| AIM OF THE EXERCISE |
Go through the data below. Pull out every line that has the word "computer".

(Stored data)
..........

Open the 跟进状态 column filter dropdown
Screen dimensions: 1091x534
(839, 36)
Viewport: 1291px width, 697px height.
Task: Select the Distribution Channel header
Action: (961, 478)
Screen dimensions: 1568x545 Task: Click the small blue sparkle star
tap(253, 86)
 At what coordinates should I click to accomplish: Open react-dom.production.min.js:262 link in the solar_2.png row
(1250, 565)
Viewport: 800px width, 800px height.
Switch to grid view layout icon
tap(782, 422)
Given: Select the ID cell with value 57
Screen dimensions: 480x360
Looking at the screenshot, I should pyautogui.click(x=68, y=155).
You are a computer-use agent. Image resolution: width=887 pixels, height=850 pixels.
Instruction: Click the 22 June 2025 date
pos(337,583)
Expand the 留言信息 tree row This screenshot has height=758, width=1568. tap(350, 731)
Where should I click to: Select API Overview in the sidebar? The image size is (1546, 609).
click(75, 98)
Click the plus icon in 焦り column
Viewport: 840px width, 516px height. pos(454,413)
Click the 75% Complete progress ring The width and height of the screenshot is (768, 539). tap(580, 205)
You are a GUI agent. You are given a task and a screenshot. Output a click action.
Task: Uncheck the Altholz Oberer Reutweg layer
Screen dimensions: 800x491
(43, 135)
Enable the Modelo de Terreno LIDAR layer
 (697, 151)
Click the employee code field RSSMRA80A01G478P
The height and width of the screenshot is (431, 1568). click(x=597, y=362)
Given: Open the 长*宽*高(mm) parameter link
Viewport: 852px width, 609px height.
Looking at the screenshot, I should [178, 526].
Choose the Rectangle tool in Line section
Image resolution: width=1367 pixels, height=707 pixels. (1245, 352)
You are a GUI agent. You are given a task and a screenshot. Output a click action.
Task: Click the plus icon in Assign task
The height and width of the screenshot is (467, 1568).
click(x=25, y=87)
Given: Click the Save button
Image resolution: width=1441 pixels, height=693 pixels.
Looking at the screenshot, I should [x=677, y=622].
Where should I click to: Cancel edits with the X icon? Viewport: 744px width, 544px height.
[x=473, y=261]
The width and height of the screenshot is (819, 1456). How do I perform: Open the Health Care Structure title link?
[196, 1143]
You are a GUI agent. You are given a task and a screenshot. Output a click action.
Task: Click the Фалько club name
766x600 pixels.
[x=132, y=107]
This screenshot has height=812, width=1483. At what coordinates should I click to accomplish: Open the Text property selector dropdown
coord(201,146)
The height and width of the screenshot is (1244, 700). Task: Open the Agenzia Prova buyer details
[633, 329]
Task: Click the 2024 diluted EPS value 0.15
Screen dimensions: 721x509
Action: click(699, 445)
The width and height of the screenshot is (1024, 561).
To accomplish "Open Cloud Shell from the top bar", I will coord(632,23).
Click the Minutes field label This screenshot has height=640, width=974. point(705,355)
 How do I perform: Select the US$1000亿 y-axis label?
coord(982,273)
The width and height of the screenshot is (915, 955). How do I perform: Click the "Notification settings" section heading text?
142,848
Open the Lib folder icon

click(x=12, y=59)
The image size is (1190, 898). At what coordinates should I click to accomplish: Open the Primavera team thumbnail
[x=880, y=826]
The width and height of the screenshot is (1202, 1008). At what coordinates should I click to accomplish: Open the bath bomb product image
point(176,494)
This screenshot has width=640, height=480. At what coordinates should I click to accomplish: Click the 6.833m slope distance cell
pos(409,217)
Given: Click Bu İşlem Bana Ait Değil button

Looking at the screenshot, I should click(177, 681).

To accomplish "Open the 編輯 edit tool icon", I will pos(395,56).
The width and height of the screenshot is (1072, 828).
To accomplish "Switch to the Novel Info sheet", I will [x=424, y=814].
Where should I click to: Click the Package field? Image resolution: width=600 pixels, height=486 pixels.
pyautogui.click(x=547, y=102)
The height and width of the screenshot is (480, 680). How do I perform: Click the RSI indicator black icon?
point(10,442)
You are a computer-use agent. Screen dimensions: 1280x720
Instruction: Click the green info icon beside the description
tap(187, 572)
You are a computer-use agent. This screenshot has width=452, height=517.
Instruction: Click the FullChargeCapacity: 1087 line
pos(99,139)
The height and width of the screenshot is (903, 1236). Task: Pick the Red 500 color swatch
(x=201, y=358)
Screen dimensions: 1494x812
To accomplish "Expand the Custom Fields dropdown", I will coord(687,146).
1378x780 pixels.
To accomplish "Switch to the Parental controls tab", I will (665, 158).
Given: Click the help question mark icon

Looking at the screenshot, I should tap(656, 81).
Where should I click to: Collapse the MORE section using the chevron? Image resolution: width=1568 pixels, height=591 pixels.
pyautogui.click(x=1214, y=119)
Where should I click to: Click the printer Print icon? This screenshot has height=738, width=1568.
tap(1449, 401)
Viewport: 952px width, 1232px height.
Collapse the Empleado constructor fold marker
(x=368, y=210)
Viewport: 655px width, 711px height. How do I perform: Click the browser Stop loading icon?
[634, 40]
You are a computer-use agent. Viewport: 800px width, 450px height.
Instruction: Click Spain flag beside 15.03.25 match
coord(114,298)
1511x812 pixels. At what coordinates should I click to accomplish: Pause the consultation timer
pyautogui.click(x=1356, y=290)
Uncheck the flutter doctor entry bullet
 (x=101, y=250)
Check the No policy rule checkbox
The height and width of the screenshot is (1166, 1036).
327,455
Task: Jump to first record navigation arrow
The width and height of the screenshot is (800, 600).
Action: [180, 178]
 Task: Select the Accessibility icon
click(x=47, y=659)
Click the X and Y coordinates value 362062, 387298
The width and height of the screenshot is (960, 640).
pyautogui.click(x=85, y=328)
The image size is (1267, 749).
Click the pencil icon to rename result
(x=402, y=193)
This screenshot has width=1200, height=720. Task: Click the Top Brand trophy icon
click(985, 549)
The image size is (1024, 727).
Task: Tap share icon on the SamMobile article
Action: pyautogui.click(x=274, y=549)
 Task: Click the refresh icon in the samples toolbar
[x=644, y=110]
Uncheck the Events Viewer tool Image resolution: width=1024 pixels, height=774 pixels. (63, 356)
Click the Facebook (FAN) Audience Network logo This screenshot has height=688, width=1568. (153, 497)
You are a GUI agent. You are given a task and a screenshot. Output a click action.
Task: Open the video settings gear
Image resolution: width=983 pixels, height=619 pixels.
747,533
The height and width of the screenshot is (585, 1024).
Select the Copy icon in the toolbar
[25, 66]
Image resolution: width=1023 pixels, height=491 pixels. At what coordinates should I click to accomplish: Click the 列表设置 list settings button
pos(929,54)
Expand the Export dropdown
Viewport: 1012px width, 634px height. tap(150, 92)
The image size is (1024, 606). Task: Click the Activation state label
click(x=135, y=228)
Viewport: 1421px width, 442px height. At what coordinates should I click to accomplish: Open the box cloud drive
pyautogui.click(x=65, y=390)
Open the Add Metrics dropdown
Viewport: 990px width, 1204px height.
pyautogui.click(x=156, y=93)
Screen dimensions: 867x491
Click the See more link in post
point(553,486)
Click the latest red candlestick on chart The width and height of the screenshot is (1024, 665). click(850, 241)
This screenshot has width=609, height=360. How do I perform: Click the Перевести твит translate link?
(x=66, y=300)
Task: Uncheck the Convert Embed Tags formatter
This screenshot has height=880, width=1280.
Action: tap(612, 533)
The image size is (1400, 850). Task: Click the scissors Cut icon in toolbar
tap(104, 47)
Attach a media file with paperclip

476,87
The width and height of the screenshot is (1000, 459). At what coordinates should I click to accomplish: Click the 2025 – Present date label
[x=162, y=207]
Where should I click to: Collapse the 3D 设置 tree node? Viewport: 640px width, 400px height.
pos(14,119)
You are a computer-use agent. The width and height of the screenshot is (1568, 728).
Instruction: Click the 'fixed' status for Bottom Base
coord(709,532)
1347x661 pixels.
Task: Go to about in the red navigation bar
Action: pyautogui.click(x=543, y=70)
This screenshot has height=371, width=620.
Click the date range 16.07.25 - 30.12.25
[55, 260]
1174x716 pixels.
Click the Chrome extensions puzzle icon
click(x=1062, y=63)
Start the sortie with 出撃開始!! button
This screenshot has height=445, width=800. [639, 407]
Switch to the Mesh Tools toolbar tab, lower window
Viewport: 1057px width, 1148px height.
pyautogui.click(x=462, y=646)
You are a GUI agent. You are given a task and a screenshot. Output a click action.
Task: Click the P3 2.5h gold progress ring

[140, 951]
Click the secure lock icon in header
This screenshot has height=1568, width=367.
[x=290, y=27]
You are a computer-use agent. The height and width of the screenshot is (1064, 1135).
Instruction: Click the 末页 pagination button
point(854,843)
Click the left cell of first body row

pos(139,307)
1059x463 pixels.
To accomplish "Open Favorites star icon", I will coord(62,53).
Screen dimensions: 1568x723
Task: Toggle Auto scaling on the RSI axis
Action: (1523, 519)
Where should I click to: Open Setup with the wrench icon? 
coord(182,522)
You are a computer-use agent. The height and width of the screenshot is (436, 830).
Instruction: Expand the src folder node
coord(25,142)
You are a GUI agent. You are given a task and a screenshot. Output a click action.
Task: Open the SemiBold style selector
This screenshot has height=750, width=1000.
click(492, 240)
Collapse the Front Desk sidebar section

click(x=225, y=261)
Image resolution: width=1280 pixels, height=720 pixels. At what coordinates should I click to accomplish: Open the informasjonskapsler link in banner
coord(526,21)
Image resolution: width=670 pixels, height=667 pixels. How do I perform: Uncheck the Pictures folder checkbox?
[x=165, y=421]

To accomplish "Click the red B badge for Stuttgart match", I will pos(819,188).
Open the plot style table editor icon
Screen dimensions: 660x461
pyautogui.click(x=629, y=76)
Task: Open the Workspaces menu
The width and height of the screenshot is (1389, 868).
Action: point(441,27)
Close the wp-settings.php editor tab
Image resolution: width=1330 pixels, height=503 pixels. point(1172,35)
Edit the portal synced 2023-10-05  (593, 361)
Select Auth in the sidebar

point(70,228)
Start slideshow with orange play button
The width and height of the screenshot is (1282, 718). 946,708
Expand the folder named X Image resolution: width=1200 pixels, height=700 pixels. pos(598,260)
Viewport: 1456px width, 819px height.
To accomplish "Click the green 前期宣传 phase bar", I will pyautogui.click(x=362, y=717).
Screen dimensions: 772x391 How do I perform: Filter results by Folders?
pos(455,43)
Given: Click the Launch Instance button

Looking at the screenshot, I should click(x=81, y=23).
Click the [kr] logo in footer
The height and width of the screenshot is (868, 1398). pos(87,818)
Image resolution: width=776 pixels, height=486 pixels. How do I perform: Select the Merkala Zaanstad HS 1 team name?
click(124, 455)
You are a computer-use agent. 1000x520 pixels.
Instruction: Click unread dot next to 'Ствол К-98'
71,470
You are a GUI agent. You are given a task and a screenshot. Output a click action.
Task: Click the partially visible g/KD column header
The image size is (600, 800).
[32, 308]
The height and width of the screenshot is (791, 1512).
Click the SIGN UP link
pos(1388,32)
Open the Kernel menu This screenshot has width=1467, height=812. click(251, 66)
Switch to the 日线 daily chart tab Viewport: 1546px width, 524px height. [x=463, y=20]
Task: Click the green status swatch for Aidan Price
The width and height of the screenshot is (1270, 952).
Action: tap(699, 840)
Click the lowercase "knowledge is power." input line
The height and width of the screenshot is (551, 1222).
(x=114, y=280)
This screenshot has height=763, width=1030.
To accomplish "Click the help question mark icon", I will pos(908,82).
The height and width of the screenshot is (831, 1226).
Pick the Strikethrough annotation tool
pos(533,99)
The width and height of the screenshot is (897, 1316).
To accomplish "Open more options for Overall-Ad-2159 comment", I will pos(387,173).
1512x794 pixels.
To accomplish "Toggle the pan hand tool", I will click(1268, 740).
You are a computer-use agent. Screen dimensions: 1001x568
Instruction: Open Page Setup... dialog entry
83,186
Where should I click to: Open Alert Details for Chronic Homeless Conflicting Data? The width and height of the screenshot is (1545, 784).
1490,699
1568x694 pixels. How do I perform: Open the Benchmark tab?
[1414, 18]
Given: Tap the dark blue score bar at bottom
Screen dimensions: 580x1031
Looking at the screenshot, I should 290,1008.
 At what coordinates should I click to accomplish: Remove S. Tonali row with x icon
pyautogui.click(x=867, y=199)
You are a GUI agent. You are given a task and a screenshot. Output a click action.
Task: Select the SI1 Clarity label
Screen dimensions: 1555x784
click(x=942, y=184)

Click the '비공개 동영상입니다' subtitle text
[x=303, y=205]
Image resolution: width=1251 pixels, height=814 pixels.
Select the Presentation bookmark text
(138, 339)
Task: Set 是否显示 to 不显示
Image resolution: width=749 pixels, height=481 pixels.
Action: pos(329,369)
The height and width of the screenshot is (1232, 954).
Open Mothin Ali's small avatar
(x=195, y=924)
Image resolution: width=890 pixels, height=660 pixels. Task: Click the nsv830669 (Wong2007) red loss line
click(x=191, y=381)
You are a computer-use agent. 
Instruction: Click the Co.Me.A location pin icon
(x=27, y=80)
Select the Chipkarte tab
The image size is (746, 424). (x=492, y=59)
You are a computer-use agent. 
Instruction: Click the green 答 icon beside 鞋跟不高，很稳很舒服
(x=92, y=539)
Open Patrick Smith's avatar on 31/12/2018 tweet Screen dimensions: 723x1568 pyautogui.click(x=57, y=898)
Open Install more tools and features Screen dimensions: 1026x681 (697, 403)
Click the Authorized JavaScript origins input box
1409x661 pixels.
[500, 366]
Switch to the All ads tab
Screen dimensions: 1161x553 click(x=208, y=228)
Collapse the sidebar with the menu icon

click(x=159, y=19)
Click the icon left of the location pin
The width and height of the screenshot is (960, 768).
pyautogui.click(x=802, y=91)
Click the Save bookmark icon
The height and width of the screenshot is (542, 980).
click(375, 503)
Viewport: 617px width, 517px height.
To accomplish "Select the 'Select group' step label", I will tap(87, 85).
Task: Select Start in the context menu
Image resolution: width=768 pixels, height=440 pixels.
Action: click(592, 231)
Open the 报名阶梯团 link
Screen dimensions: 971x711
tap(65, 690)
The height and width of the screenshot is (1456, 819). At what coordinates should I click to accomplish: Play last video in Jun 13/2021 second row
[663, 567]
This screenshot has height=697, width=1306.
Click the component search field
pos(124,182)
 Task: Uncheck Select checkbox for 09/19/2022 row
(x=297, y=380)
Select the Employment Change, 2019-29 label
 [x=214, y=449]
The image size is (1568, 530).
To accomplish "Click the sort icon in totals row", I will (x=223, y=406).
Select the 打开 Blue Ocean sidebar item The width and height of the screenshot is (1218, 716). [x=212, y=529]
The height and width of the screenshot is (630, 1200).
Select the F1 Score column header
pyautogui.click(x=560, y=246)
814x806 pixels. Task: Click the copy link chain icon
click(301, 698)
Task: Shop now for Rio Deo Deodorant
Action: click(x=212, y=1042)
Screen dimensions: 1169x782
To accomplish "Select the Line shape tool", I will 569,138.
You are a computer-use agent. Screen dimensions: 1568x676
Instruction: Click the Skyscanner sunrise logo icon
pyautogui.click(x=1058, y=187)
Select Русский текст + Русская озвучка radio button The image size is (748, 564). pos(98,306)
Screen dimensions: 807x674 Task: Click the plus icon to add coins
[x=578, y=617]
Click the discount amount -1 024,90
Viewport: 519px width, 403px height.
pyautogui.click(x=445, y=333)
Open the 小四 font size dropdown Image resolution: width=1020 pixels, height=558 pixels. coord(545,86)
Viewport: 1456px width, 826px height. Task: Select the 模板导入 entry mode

..........

| SOLVED PROBLEM |
You are a computer-use agent. Image resolution: width=887 pixels, height=850 pixels.
You are a computer-use agent. Screen dimensions: 1280x720
You are a computer-use agent. This screenshot has width=452, height=517.
You are a computer-use agent. Viewport: 800px width, 450px height.
You are a computer-use agent. The width and height of the screenshot is (1568, 728).
You are a computer-use agent. The height and width of the screenshot is (1064, 1135).
You are a computer-use agent. The height and width of the screenshot is (436, 830).
You are a computer-use agent. 1000x520 pixels.
You are a computer-use agent. Screen dimensions: 1001x568
You are a computer-use agent. 
You are a computer-use agent. 
You are a computer-use agent. Screen dimensions: 1568x676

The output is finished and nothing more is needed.